┌──

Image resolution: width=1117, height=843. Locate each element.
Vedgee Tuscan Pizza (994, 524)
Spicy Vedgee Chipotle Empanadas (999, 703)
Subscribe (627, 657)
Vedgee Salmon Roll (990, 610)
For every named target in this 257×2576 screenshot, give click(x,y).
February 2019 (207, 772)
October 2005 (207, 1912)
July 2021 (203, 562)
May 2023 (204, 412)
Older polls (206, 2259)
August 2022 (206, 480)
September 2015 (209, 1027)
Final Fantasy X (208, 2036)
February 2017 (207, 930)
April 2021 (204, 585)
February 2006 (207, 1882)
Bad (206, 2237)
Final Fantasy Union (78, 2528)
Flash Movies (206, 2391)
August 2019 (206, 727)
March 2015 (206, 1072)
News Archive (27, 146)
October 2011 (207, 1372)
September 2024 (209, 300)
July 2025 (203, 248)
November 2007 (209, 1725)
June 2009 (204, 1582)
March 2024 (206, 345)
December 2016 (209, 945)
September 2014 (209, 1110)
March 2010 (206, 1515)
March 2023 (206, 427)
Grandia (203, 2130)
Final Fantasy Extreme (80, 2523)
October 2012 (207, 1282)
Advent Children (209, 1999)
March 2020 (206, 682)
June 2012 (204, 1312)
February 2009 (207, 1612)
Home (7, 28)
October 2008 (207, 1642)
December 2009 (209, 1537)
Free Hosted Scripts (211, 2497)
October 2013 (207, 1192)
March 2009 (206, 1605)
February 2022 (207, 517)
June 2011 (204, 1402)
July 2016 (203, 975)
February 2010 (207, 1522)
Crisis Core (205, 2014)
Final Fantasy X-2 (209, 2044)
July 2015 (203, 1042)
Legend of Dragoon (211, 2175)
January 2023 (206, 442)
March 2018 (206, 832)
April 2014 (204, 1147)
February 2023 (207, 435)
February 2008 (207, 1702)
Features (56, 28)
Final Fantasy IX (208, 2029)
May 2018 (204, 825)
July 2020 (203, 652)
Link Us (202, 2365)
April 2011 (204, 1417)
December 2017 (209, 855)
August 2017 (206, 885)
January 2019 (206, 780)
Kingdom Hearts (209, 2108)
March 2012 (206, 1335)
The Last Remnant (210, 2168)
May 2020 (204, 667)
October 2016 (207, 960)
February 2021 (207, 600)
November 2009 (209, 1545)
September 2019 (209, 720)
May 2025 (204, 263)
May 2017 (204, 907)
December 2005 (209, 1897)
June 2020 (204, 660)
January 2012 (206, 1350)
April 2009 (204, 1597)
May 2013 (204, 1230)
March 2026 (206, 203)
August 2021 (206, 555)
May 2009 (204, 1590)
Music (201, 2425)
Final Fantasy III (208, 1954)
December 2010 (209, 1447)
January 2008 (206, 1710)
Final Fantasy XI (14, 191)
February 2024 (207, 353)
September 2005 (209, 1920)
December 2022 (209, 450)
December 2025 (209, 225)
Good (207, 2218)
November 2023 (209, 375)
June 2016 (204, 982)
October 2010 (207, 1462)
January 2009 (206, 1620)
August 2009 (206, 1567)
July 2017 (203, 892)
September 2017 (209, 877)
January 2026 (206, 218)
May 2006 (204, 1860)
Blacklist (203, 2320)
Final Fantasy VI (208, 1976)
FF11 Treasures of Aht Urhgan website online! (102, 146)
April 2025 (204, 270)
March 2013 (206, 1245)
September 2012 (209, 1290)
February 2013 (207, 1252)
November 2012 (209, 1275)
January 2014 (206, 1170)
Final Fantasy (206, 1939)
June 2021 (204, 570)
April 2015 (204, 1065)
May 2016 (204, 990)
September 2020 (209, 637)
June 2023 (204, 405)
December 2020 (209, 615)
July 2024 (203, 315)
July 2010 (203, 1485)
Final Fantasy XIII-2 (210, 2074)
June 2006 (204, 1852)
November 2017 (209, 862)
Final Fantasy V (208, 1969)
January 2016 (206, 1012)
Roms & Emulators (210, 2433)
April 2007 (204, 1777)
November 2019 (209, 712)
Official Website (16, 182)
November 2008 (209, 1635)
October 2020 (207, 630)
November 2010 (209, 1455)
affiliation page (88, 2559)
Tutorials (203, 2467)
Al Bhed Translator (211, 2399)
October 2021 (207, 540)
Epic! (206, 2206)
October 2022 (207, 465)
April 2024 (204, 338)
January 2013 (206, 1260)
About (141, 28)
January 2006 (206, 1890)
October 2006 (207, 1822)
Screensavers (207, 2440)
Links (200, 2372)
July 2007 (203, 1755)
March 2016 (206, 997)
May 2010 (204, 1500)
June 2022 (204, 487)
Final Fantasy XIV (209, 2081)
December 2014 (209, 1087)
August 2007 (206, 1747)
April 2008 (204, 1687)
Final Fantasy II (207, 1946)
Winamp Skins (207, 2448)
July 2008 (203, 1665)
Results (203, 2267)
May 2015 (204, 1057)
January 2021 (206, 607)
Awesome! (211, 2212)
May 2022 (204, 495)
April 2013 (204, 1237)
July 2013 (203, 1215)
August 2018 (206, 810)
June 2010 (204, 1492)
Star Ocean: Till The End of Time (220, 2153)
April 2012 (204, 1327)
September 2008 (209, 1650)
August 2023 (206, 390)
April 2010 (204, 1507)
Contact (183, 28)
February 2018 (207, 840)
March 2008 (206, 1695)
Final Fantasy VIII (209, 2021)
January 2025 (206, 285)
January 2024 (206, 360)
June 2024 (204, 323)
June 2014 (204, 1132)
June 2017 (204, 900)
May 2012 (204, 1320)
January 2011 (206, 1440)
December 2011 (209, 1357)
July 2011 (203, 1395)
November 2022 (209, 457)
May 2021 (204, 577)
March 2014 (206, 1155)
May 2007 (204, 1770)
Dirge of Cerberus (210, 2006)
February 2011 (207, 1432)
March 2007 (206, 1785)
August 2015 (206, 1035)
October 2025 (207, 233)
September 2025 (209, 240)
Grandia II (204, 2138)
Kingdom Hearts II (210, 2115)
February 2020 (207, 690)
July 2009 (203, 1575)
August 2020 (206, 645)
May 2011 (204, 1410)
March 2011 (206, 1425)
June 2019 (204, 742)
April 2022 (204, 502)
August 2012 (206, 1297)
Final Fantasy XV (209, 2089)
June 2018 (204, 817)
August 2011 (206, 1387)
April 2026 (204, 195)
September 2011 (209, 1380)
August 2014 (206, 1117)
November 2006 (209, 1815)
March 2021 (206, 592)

└──

§ **PROBLEM DESCRIPTION**
Format all of the lines above as a JSON list of strings, with one string per line and blank lines omitted.

§ **SOLVED EXERCISE**
[
  "Image resolution: width=1117, height=843. Locate each element.",
  "Vedgee Tuscan Pizza (994, 524)",
  "Spicy Vedgee Chipotle Empanadas (999, 703)",
  "Subscribe (627, 657)",
  "Vedgee Salmon Roll (990, 610)",
  "For every named target in this 257×2576 screenshot, give click(x,y).",
  "February 2019 (207, 772)",
  "October 2005 (207, 1912)",
  "July 2021 (203, 562)",
  "May 2023 (204, 412)",
  "Older polls (206, 2259)",
  "August 2022 (206, 480)",
  "September 2015 (209, 1027)",
  "Final Fantasy X (208, 2036)",
  "February 2017 (207, 930)",
  "April 2021 (204, 585)",
  "February 2006 (207, 1882)",
  "Bad (206, 2237)",
  "Final Fantasy Union (78, 2528)",
  "Flash Movies (206, 2391)",
  "August 2019 (206, 727)",
  "March 2015 (206, 1072)",
  "News Archive (27, 146)",
  "October 2011 (207, 1372)",
  "September 2024 (209, 300)",
  "July 2025 (203, 248)",
  "November 2007 (209, 1725)",
  "June 2009 (204, 1582)",
  "March 2024 (206, 345)",
  "December 2016 (209, 945)",
  "September 2014 (209, 1110)",
  "March 2010 (206, 1515)",
  "March 2023 (206, 427)",
  "Grandia (203, 2130)",
  "Final Fantasy Extreme (80, 2523)",
  "October 2012 (207, 1282)",
  "Advent Children (209, 1999)",
  "March 2020 (206, 682)",
  "June 2012 (204, 1312)",
  "February 2009 (207, 1612)",
  "Home (7, 28)",
  "October 2008 (207, 1642)",
  "December 2009 (209, 1537)",
  "Free Hosted Scripts (211, 2497)",
  "October 2013 (207, 1192)",
  "March 2009 (206, 1605)",
  "February 2022 (207, 517)",
  "June 2011 (204, 1402)",
  "July 2016 (203, 975)",
  "February 2010 (207, 1522)",
  "Crisis Core (205, 2014)",
  "Final Fantasy X-2 (209, 2044)",
  "July 2015 (203, 1042)",
  "Legend of Dragoon (211, 2175)",
  "January 2023 (206, 442)",
  "March 2018 (206, 832)",
  "April 2014 (204, 1147)",
  "February 2023 (207, 435)",
  "February 2008 (207, 1702)",
  "Features (56, 28)",
  "Final Fantasy IX (208, 2029)",
  "May 2018 (204, 825)",
  "July 2020 (203, 652)",
  "Link Us (202, 2365)",
  "April 2011 (204, 1417)",
  "December 2017 (209, 855)",
  "August 2017 (206, 885)",
  "January 2019 (206, 780)",
  "Kingdom Hearts (209, 2108)",
  "March 2012 (206, 1335)",
  "The Last Remnant (210, 2168)",
  "May 2020 (204, 667)",
  "October 2016 (207, 960)",
  "February 2021 (207, 600)",
  "November 2009 (209, 1545)",
  "September 2019 (209, 720)",
  "May 2025 (204, 263)",
  "May 2017 (204, 907)",
  "December 2005 (209, 1897)",
  "June 2020 (204, 660)",
  "January 2012 (206, 1350)",
  "April 2009 (204, 1597)",
  "May 2013 (204, 1230)",
  "March 2026 (206, 203)",
  "August 2021 (206, 555)",
  "May 2009 (204, 1590)",
  "Music (201, 2425)",
  "Final Fantasy III (208, 1954)",
  "December 2010 (209, 1447)",
  "January 2008 (206, 1710)",
  "Final Fantasy XI (14, 191)",
  "February 2024 (207, 353)",
  "September 2005 (209, 1920)",
  "December 2022 (209, 450)",
  "December 2025 (209, 225)",
  "Good (207, 2218)",
  "November 2023 (209, 375)",
  "June 2016 (204, 982)",
  "October 2010 (207, 1462)",
  "January 2009 (206, 1620)",
  "August 2009 (206, 1567)",
  "July 2017 (203, 892)",
  "September 2017 (209, 877)",
  "January 2026 (206, 218)",
  "May 2006 (204, 1860)",
  "Blacklist (203, 2320)",
  "Final Fantasy VI (208, 1976)",
  "FF11 Treasures of Aht Urhgan website online! (102, 146)",
  "April 2025 (204, 270)",
  "March 2013 (206, 1245)",
  "September 2012 (209, 1290)",
  "February 2013 (207, 1252)",
  "November 2012 (209, 1275)",
  "January 2014 (206, 1170)",
  "Final Fantasy (206, 1939)",
  "June 2021 (204, 570)",
  "April 2015 (204, 1065)",
  "May 2016 (204, 990)",
  "September 2020 (209, 637)",
  "June 2023 (204, 405)",
  "December 2020 (209, 615)",
  "July 2024 (203, 315)",
  "July 2010 (203, 1485)",
  "Final Fantasy XIII-2 (210, 2074)",
  "June 2006 (204, 1852)",
  "November 2017 (209, 862)",
  "Final Fantasy V (208, 1969)",
  "January 2016 (206, 1012)",
  "Roms & Emulators (210, 2433)",
  "April 2007 (204, 1777)",
  "November 2019 (209, 712)",
  "Official Website (16, 182)",
  "November 2008 (209, 1635)",
  "October 2020 (207, 630)",
  "November 2010 (209, 1455)",
  "affiliation page (88, 2559)",
  "Tutorials (203, 2467)",
  "Al Bhed Translator (211, 2399)",
  "October 2021 (207, 540)",
  "Epic! (206, 2206)",
  "October 2022 (207, 465)",
  "April 2024 (204, 338)",
  "January 2013 (206, 1260)",
  "About (141, 28)",
  "January 2006 (206, 1890)",
  "October 2006 (207, 1822)",
  "Screensavers (207, 2440)",
  "Links (200, 2372)",
  "July 2007 (203, 1755)",
  "March 2016 (206, 997)",
  "May 2010 (204, 1500)",
  "June 2022 (204, 487)",
  "Final Fantasy XIV (209, 2081)",
  "December 2014 (209, 1087)",
  "August 2007 (206, 1747)",
  "April 2008 (204, 1687)",
  "Final Fantasy II (207, 1946)",
  "Winamp Skins (207, 2448)",
  "July 2008 (203, 1665)",
  "Results (203, 2267)",
  "May 2015 (204, 1057)",
  "January 2021 (206, 607)",
  "Awesome! (211, 2212)",
  "May 2022 (204, 495)",
  "April 2013 (204, 1237)",
  "July 2013 (203, 1215)",
  "August 2018 (206, 810)",
  "June 2010 (204, 1492)",
  "Star Ocean: Till The End of Time (220, 2153)",
  "April 2012 (204, 1327)",
  "September 2008 (209, 1650)",
  "August 2023 (206, 390)",
  "April 2010 (204, 1507)",
  "Contact (183, 28)",
  "February 2018 (207, 840)",
  "March 2008 (206, 1695)",
  "Final Fantasy VIII (209, 2021)",
  "January 2025 (206, 285)",
  "January 2024 (206, 360)",
  "June 2024 (204, 323)",
  "June 2014 (204, 1132)",
  "June 2017 (204, 900)",
  "May 2012 (204, 1320)",
  "January 2011 (206, 1440)",
  "December 2011 (209, 1357)",
  "July 2011 (203, 1395)",
  "November 2022 (209, 457)",
  "May 2021 (204, 577)",
  "March 2014 (206, 1155)",
  "May 2007 (204, 1770)",
  "Dirge of Cerberus (210, 2006)",
  "February 2011 (207, 1432)",
  "March 2007 (206, 1785)",
  "August 2015 (206, 1035)",
  "October 2025 (207, 233)",
  "September 2025 (209, 240)",
  "Grandia II (204, 2138)",
  "Kingdom Hearts II (210, 2115)",
  "February 2020 (207, 690)",
  "July 2009 (203, 1575)",
  "August 2020 (206, 645)",
  "May 2011 (204, 1410)",
  "March 2011 (206, 1425)",
  "June 2019 (204, 742)",
  "April 2022 (204, 502)",
  "August 2012 (206, 1297)",
  "Final Fantasy XV (209, 2089)",
  "June 2018 (204, 817)",
  "August 2011 (206, 1387)",
  "April 2026 (204, 195)",
  "September 2011 (209, 1380)",
  "August 2014 (206, 1117)",
  "November 2006 (209, 1815)",
  "March 2021 (206, 592)"
]